▶ _Extract_:
The media landscape is changing SO fast, it’s hard for legacy organizations to keep up. Newspapers have been feeling the brunt of these changes, as they have been cutting back and even shutting down in unprecedented numbers… and it remains to be seen if Amazon’s Jeff Bezos can resuscitate the once proud Washington Post.

But newspapers aren’t the only threatened media species these days. Local broadcast TV stations, long the dominant cash cows for networks and station groups, are starting to see some significant chinks in their armor. Half of TV station revenues come from local news, not the network-supplied programs we see if primetime and elsewhere in the station schedule. To help maintain that crucial revenue stream, stations have been adding more and more of the three things they think viewers want:

  1. Sports
  2. Weather
  3. Traffic

Today, 40% of those local newscasts (and even more during morning drive-time) are completely dedicated to those three segments. So beefing up budgets and time-spent on those areas make sense, right?

If only it were that easy.

▶ _Dataset entries_:
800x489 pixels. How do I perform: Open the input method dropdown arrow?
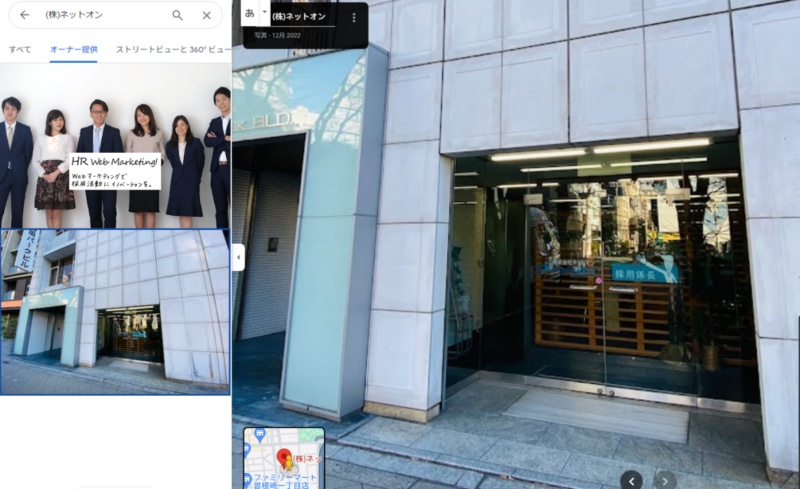[x=264, y=14]
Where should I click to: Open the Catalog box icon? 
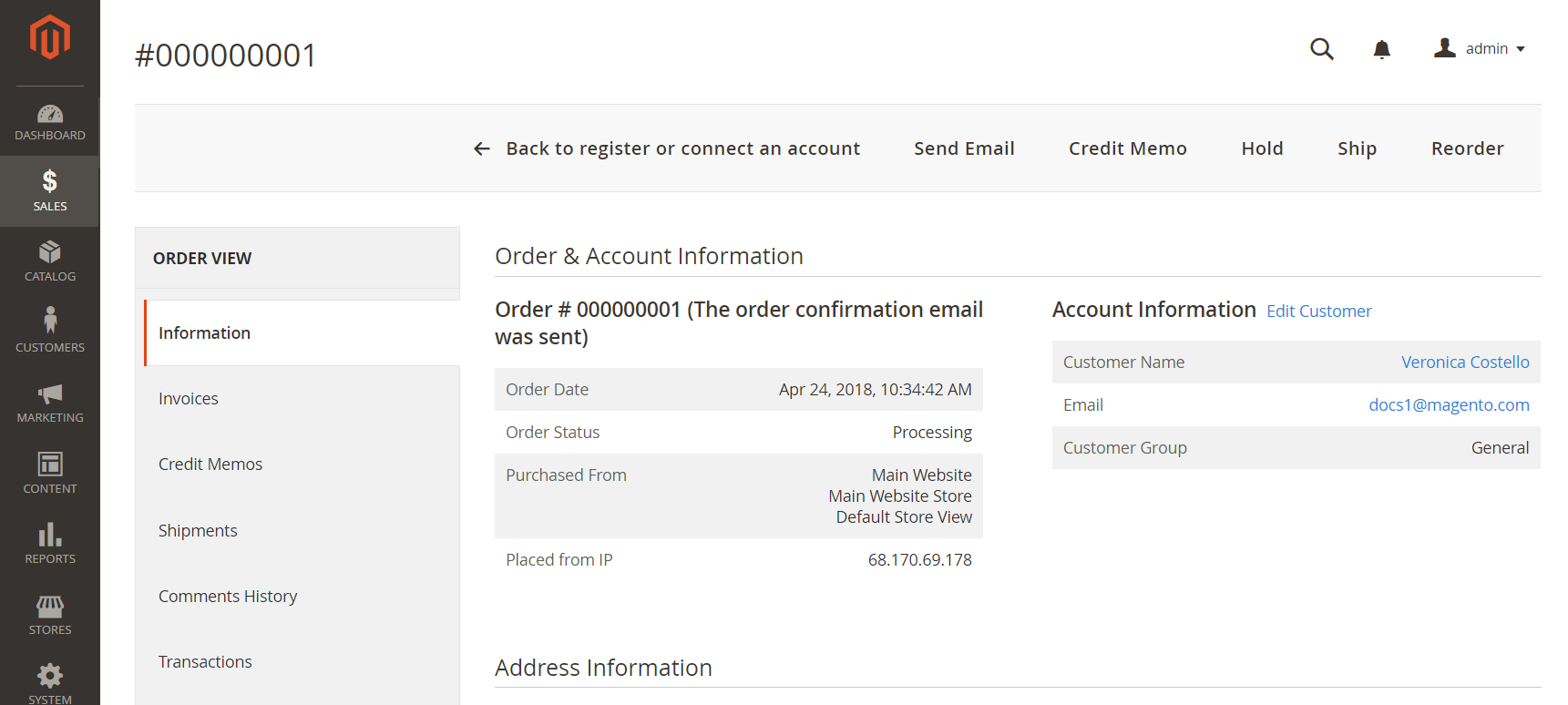coord(50,251)
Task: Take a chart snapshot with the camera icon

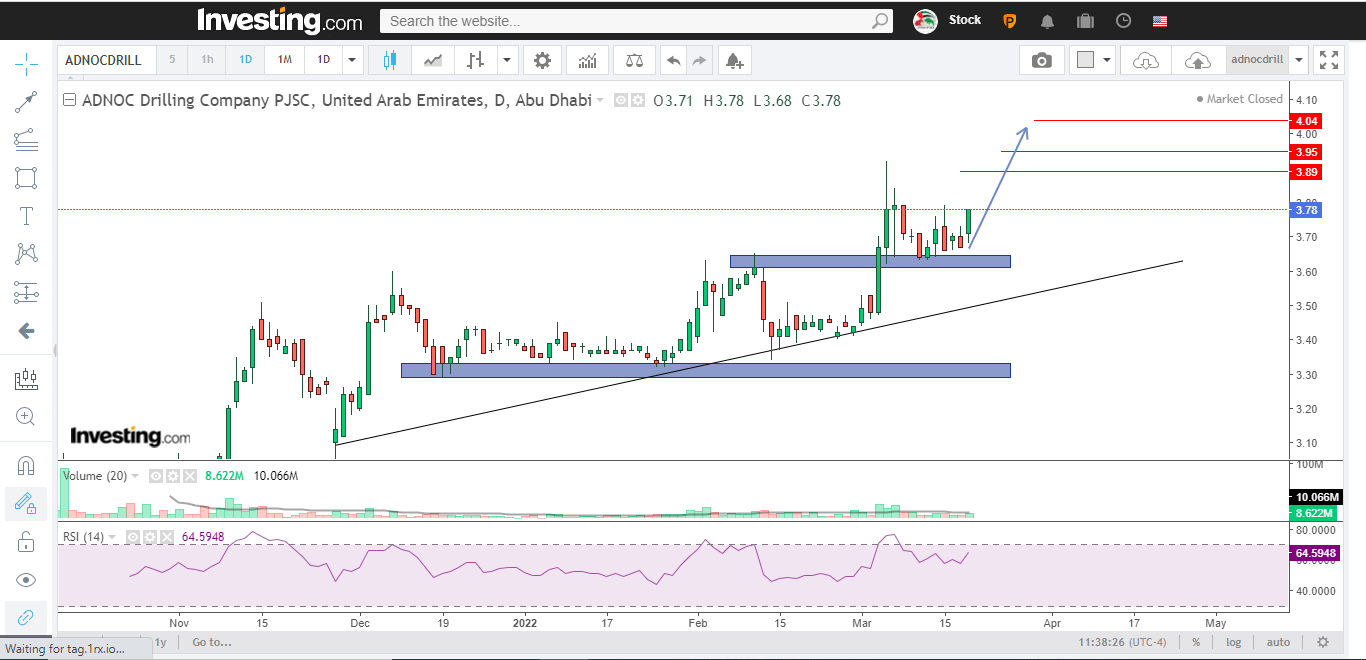Action: (x=1041, y=60)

▶ _Exercise tasks_:
(1) In the piece on local TV news, what share of local newscasts is completely dedicated to sports, weather and traffic?
(2) Output the stretch of the piece on local TV news from "But newspapers aren’t" through "make sense, right?", copied word for word.

▶ _Response list_:
(1) 40%

(2)
But newspapers aren’t the only threatened media species these days. Local broadcast TV stations, long the dominant cash cows for networks and station groups, are starting to see some significant chinks in their armor. Half of TV station revenues come from local news, not the network-supplied programs we see if primetime and elsewhere in the station schedule. To help maintain that crucial revenue stream, stations have been adding more and more of the three things they think viewers want:

  1. Sports
  2. Weather
  3. Traffic

Today, 40% of those local newscasts (and even more during morning drive-time) are completely dedicated to those three segments. So beefing up budgets and time-spent on those areas make sense, right?